Indeed, he had discovered mathematical physics. Until his day, mathematics and nature were held to have no connection; mathematics was philosophical speculation and had no basis in reality. Galileo was the first man to put them together, to declare, as he did in one of his works, Saggiatore, that the “book of Nature is …written in mathematical characters.”
Galileo’s mathematical bent was confirmed, and his reputation made, soon after the episode of the lamp when he disproved Aristotle’s ancient dictum that heavy bodies fall faster than light ones. At twenty-five he managed to obtain a position that supported his scientific researches. He taught mathematics first at Pisa, then at Padua, from 1592 to 1610, where he was a popular lecturer.
In 1609 he learned of experiments being conducted by Dutch lens makers to construct a telescope, and he immediately sent for information. He combined the lenses as directed by them but was disappointed in the result. He soon saw what the trouble was, corrected it, and produced a telescope having ten times the magnifying power of any other. That very night he took it outdoors and pointed it at the Moon. The surface of the Moon, he discovered, was not smooth but rough and pitted; there were mountains and valleys just as on Earth. This was extraordinary. Everyone believed that the heavenly bodies were made out of a special stuff, the quintessence, which was immutable. But the surface of the Moon as seen through Galileo’s telescope showed clear signs of having changed, as the Earth’s surface changes. Aristotle, Galileo concluded, was wrong again.

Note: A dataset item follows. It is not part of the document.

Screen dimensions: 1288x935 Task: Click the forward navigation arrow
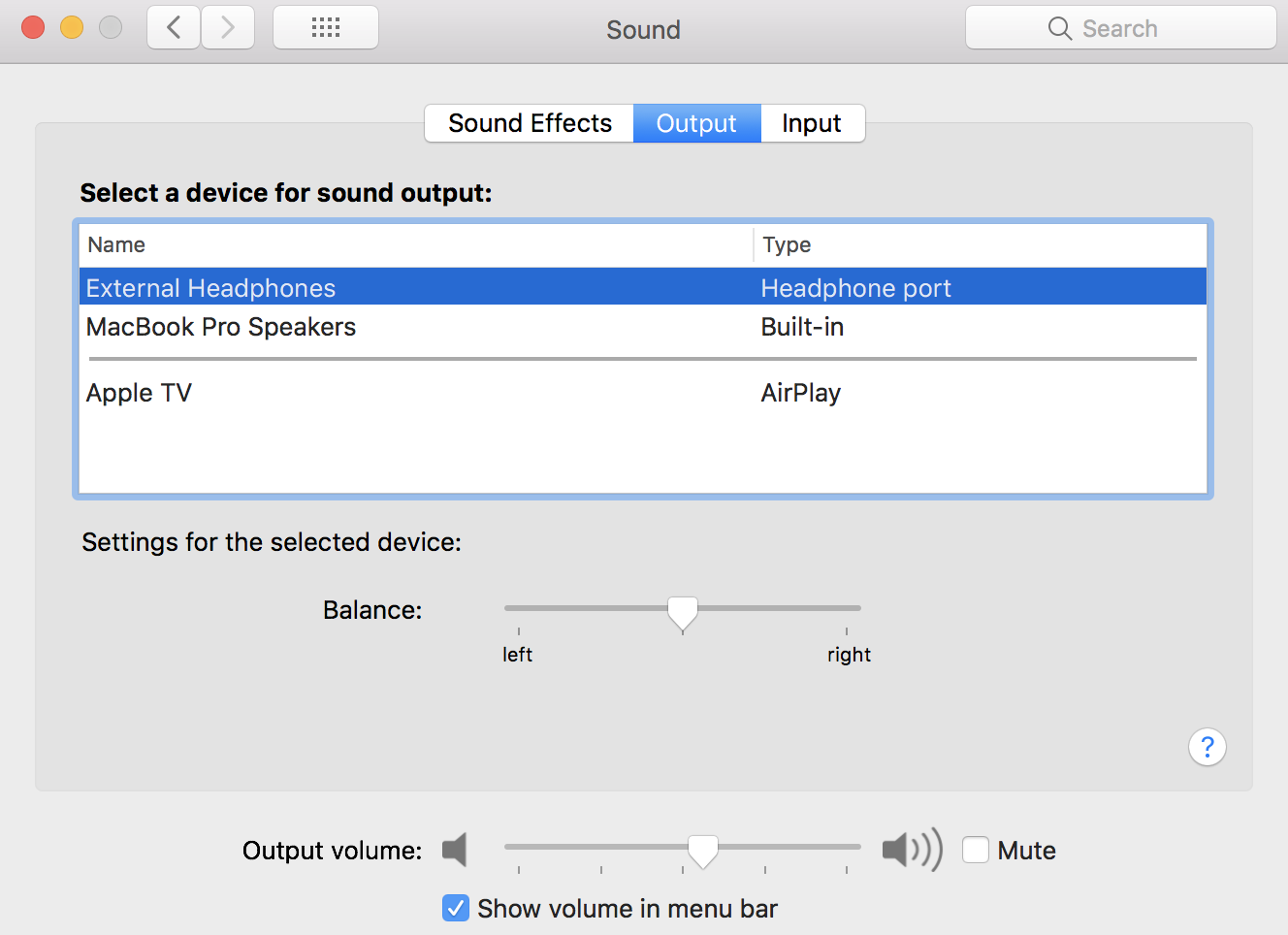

The battle between Galileo and the Aristotelians continued throughout his life. His discoveries with the telescope confirmed Galileo in his belief that the Copernican hypothesis, that the Sun and not the Earth is the center of the solar system, was not just a hypothesis but was true, and in several works he defended this position. The Aristotelian teachers complained to the Inquisition, which recognized the danger in a man who did not care where truth led him. Galileo was tried, convicted, and forced to recant. The picture of the greatest living scientist being forced to declare in public that everything he knew to be true was false, and that he had been foolish to believe it, is terrifying. It is one of the worst things the Church of Rome ever did, and even a number of Galileo’s clerical friends believed his condemnation inexcusable.
Galileo’s completed Two New Sciences in 1634, only a few months after his trial and condemnation. He had been confined to his house, where he remained for the rest of his life, but he never stopped working and experimenting, and writing. Two New Sciences has the surprising form of a conversation among three persons, one of whom represents Galileo himself, a second the intelligent layman, and a third—Simplicio—the naive common man. The two sciences, on which Galileo had worked throughout his life, are statics and dynamics, and together they comprise what was known of mechanics in the early seventeenth century. The book presents many new and surprising theorems, and the dialogue form turns out to be an effective way of explicating them.